Para Pencari Cinta

Topan We
Chapter #41

Di Bawah Pohon Kelapa

Malam itu, angin malam berhembus dengan lembut, menyapu jalan setapak yang terletak di pinggiran desa. Di bawah sinar bulan yang samar, Hasan mengajak Irfan untuk mengantarnya menuju rumah Wati. Wajahnya terlihat serius, meskipun di balik sorot matanya ada rasa cemas yang tak terungkapkan.

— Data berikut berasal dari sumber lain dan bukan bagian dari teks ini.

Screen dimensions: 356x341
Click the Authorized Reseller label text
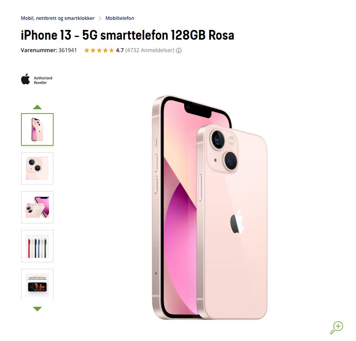click(x=43, y=80)
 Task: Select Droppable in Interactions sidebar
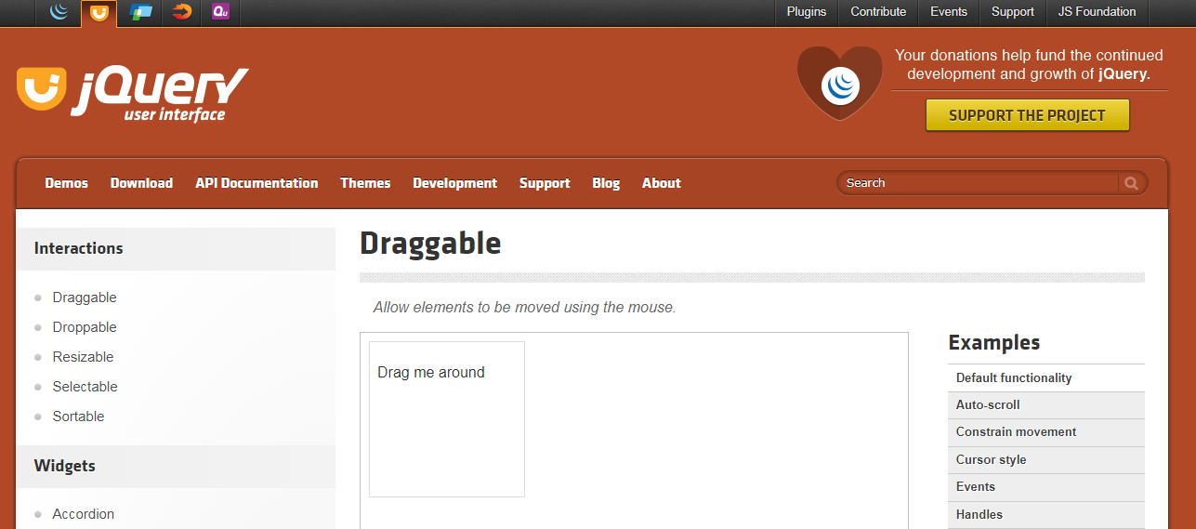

"Pong, ini bisa jadi hari-hari terakhirku bertemu si ayang," ujar Hasan, memecah keheningan malam yang sunyi. "Aku kan bakal pergi ke tempat yang jauh, enggak mungkin bisa pulang sebulan sekali."

Irfan menatap temannya dengan penuh perhatian. Hasan, yang dikenal sebagai sosok yang selalu ceria, tampak berbeda malam itu. Ada semacam keputusasaan yang disembunyikan di balik kata-katanya. Irfan hanya mengangguk, meskipun dalam hatinya muncul rasa penasaran yang lebih besar daripada sekedar perasaan kepergian Hasan. Apa yang sebenarnya akan dia lakukan? Kenapa Hasan begitu yakin bahwa malam ini akan menjadi penutup bagi Hasan dan Wati?

Mereka berdua akhirnya melaju dengan sepeda motor melewati jalanan desa yang sepi. Irfan mengikuti arahan Hasan, meskipun ada sedikit kebingungannya tentang apa yang sebenarnya akan terjadi. Mereka berhenti di tepi jalan menuju rumah Wati.

Wati datang dengan senyum manisnya, namun Irfan bisa merasakan ada sesuatu yang berbeda. Suasana seketika menjadi tegang, meskipun hanya sedikit yang bisa dijelaskan oleh ekspresi wajah Wati.


"A, Wati udah siap," kata Wati dengan langkah yang agak buru-buru.

"Ok. Ayo!" jawab Hasan singkat. Kemudian, ia menoleh pada Irfan. "Pong, kamu nunggu di sini ya? Kami akan kesana sebentar." Hasan mengedipkan matanya pada Irfan. Seolah memberi sebuah isyarat.

Irfan mengangguk, meskipun hatinya mulai dipenuhi dengan rasa curiga. Ke mana mereka akan pergi malam-malam seperti ini? Ada sesuatu yang tidak beres, pikirnya. Namun, ia memilih untuk tidak bertanya lebih lanjut, karena ia sudah terbiasa dengan sikap Hasan yang suka membuat keputusan secara brutal.

Wati berkata pada orang tuanya, dengan alasan akan ke rumah sahabatnya yang tidak jauh dari situ. Jalan setapak itu memang dikenal tidak ramai, hanya beberapa rumah warga yang terletak di sepanjang jalan. Setelah memberi penjelasan singkat, Wati berpamitan dan mereka bertiga pun melangkah pergi.

Irfan, yang merasa tidak nyaman, memutuskan untuk tetap tinggal dan menunggu di pinggir jalan. Ia berdiri di sana, memperhatikan dengan cemas saat Hasan dan Wati berjalan menjauh. Dalam hatinya, ia mulai merasa bahwa ada yang tidak beres. Suasana begitu sunyi dan hanya terdengar suara desiran angin dan gemerisik dedaunan.